There are four ‘instruments’ (comprising tests and interviews) that together optimally predict who will excel in a role. One of the four is the work sample test.
Now, while work sample tests for a software engineer will involve coding and for a veterinary nurse might involve demonstrating various care procedures, the tests for senior managers are not so clear.
Those selecting managers often seek to assess concepts like managerial judgement.
They’ll have an interest in how well a management candidate identifies what’s needed to tackle emerging problems and issues and how well they will muster and lead internal and external resources. They will want to know how effective management candidates will be at communicating with and motivating their teams. And they’ll want to know if the candidate takes a corporate view, doing what’s right for the whole organisation rather than just for their own success.

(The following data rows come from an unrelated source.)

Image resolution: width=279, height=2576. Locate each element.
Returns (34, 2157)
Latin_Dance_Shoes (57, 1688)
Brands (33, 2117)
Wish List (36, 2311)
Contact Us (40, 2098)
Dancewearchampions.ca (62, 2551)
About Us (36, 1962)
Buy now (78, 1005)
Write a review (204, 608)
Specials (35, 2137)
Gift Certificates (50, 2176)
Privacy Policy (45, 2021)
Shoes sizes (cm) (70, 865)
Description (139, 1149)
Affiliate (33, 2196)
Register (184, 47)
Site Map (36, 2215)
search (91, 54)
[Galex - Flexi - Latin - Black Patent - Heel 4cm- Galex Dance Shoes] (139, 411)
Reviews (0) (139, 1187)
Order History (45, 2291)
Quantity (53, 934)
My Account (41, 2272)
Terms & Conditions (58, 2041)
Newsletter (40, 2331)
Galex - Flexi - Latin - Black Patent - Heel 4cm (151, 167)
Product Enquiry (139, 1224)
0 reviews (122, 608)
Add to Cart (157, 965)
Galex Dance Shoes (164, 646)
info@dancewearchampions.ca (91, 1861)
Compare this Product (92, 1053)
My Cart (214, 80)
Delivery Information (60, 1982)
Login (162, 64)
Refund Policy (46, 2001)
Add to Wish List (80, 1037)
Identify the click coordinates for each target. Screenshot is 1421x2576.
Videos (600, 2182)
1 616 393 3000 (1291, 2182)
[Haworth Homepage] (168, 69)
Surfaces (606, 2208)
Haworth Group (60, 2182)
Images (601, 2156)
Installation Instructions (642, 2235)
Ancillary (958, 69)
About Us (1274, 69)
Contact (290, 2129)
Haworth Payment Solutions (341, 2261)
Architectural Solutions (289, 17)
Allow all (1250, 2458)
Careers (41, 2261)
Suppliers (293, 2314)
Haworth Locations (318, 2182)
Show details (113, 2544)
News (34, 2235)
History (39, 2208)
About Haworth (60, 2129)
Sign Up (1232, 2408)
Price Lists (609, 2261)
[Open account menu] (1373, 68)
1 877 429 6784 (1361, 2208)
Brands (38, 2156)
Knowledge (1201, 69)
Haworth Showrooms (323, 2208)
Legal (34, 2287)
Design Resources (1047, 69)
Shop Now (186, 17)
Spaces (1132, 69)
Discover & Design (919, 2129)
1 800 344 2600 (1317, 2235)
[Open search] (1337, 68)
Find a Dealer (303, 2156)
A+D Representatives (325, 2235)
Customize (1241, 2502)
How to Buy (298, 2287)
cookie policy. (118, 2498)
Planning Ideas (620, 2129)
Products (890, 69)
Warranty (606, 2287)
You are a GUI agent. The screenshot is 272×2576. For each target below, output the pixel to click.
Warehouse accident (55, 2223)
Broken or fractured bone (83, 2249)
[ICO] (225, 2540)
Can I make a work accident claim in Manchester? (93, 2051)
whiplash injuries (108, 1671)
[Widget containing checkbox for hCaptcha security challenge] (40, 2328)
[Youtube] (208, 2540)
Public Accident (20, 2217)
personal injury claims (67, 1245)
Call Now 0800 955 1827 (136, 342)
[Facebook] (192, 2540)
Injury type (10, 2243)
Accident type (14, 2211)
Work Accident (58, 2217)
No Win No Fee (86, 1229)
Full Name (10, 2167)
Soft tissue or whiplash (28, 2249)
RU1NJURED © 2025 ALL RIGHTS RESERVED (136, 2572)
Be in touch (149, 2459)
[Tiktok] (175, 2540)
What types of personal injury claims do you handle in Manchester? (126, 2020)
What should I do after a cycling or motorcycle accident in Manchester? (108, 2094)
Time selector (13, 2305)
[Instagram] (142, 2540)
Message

Selecting managers is complex and, more often than not, done by gut feel rather than by invoking any science.
And if gut feel is applied to manager selection, the ability to predict who will do best is much reduced. Somehow recruiting managers must retain the principle of the four assessment instruments and include something special to assess management ability.
Some years ago this very problem vexed researchers and one, Richard Boyatzis, quantified the specific qualities needed by senior managers. Boyatzis analysed a population of 2,000 managers. The result was a clear statement of competencies needed spanning goals, actions, leadership and the management of people.
This early work has been significantly enhanced over the years and psychometric tests developed. When administered and analysed, these replace work sample tests for managers. They determine clearly which candidate will be most effective at weighing up managerial situations and making executive-level management decisions.
Management selection is indeed a science and there are appropriate tests for this most important but rather difficult-to-test job.